### Description of the task
Write out all of the records precisely. Skip anything that is a picture.

START Raw data

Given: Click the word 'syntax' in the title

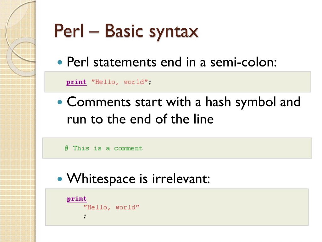Looking at the screenshot, I should click(174, 32).
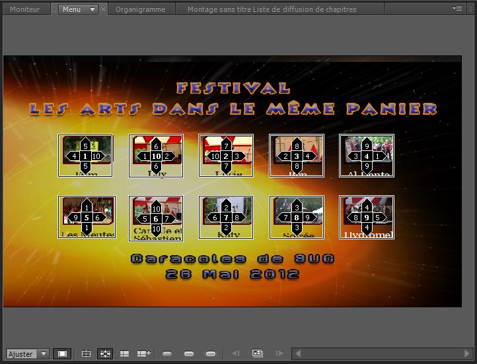Screen dimensions: 477x364
Task: Click the next page arrow icon
Action: tap(279, 354)
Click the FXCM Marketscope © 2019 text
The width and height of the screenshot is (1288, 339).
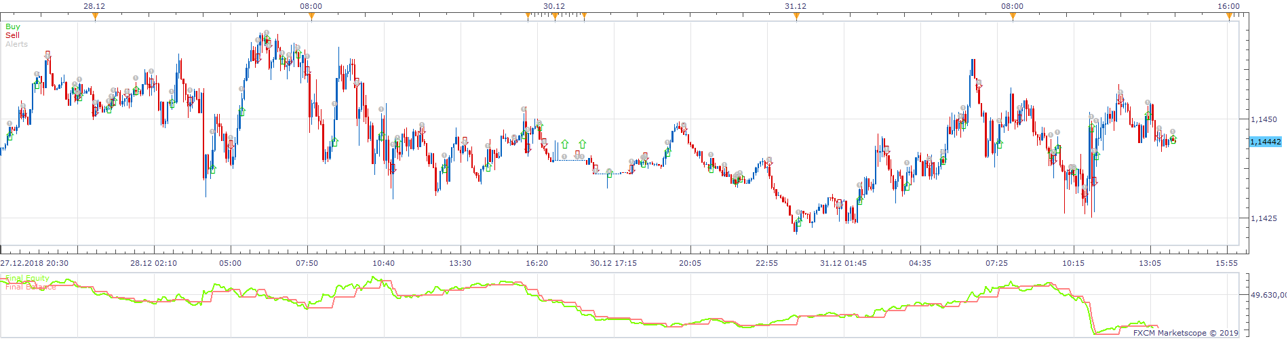click(x=1186, y=333)
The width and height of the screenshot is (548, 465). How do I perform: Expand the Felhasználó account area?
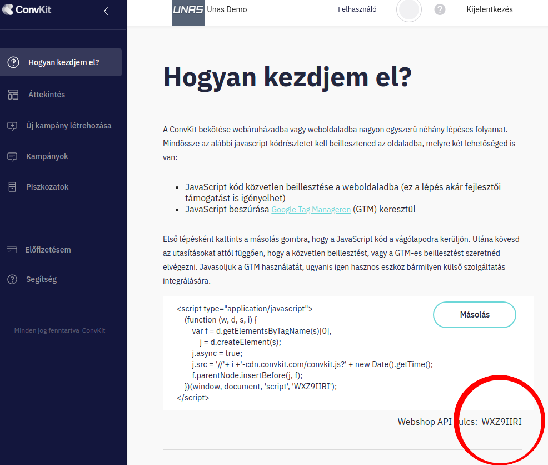[358, 9]
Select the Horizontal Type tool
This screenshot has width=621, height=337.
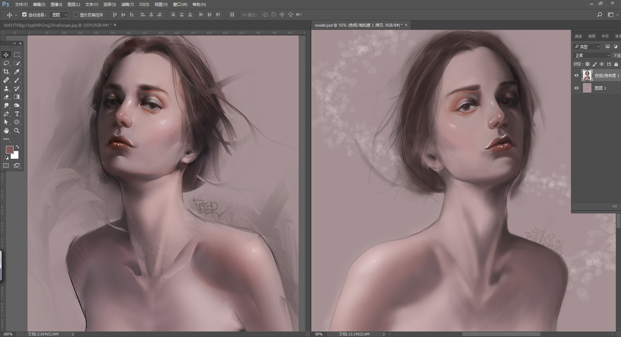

END Raw data

### Solution to the exercise
Given: Click the word 'syntax' in the title

Looking at the screenshot, I should click(174, 32).
Screen dimensions: 477x364
Task: Click the next page arrow icon
Action: tap(279, 354)
Click the FXCM Marketscope © 2019 text
The width and height of the screenshot is (1288, 339).
click(x=1186, y=333)
The width and height of the screenshot is (548, 465). How do I perform: Expand the Felhasználó account area?
[358, 9]
Select the Horizontal Type tool
This screenshot has width=621, height=337.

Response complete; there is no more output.